The numbers on the damage done by schools to children in the form of traditional school discipline can sometimes be mind-numbing. Five-point-four million children suspended one or more times every year by America’s public schools. Two hundred sixty thousand more referred to law enforcement and juvenile courts. Ninety-two thousand additional kids arrested. Seventy thousand restrained, either with handcuffs or other devices. Thirty-seven thousand put into seclusion or solitary confinement. At least 28 injured, maimed, or killed by police officers working in schools.
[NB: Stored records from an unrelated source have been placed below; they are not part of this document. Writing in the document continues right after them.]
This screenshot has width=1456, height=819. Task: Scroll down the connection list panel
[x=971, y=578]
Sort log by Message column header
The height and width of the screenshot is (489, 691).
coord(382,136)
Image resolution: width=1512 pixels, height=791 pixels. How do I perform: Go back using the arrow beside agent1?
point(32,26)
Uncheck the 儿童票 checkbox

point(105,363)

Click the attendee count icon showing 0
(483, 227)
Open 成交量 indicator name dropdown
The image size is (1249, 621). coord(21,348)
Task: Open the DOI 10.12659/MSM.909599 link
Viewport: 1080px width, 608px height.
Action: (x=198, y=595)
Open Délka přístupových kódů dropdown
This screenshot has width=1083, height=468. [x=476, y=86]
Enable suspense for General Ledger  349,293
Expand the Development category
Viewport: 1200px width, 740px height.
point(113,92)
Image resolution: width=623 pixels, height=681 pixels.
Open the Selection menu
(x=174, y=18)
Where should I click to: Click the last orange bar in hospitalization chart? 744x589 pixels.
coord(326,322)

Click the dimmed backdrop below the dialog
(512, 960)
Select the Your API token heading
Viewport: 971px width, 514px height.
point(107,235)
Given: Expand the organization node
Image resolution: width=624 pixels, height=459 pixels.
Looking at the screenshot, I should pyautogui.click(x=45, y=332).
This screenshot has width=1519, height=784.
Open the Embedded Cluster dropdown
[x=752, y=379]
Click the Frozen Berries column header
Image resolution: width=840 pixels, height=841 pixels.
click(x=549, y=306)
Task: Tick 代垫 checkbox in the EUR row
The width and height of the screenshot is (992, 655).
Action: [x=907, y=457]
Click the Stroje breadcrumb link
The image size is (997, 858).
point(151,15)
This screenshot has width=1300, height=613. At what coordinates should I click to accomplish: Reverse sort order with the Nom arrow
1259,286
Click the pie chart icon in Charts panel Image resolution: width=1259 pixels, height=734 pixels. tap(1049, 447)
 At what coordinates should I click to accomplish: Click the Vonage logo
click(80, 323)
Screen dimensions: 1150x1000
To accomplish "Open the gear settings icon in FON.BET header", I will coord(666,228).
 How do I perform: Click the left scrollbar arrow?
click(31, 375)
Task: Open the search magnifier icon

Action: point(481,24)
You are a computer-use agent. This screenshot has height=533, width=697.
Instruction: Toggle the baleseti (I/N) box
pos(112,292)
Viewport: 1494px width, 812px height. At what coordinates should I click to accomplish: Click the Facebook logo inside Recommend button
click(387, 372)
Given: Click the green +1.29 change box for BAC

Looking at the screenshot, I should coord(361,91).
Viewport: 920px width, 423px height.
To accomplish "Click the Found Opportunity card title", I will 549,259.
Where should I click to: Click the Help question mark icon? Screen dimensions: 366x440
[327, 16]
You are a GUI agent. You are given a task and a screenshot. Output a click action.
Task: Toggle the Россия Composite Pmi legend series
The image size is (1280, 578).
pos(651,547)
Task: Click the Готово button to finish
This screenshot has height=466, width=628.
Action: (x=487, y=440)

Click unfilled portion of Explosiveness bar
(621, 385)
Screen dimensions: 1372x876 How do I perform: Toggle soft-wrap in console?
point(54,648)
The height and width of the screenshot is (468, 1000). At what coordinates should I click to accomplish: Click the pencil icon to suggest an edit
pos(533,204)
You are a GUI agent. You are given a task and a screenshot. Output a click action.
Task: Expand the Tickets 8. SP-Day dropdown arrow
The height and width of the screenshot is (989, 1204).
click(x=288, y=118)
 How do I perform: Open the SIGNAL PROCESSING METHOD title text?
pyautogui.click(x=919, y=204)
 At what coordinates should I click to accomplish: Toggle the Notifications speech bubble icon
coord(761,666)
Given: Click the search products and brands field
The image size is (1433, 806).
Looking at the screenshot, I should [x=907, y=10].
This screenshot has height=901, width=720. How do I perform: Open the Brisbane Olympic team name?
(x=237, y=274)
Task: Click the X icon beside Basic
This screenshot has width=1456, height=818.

Rarely do we ever put a name or face to these barbaric acts of educational malpractice. But today, Ahmed Mohamed became a more-public example of what we do to children, especially those black and brown. And another example of why the overuse of such harsh approaches to discipline must come to an end.
As many of you know by now, the 14-year-old young man from the Irving Texas, was arrested in school by police after showing his teacher at MacArthur High a digital clock that he built on his own. The teacher believed that Ahmed had built a bomb, and after referring the incident to school leaders, had him arrested and taken down to the suburban Dallas city’s police station, where officers were annoyed that he wouldn’t call the clock anything other than a horological device that it was.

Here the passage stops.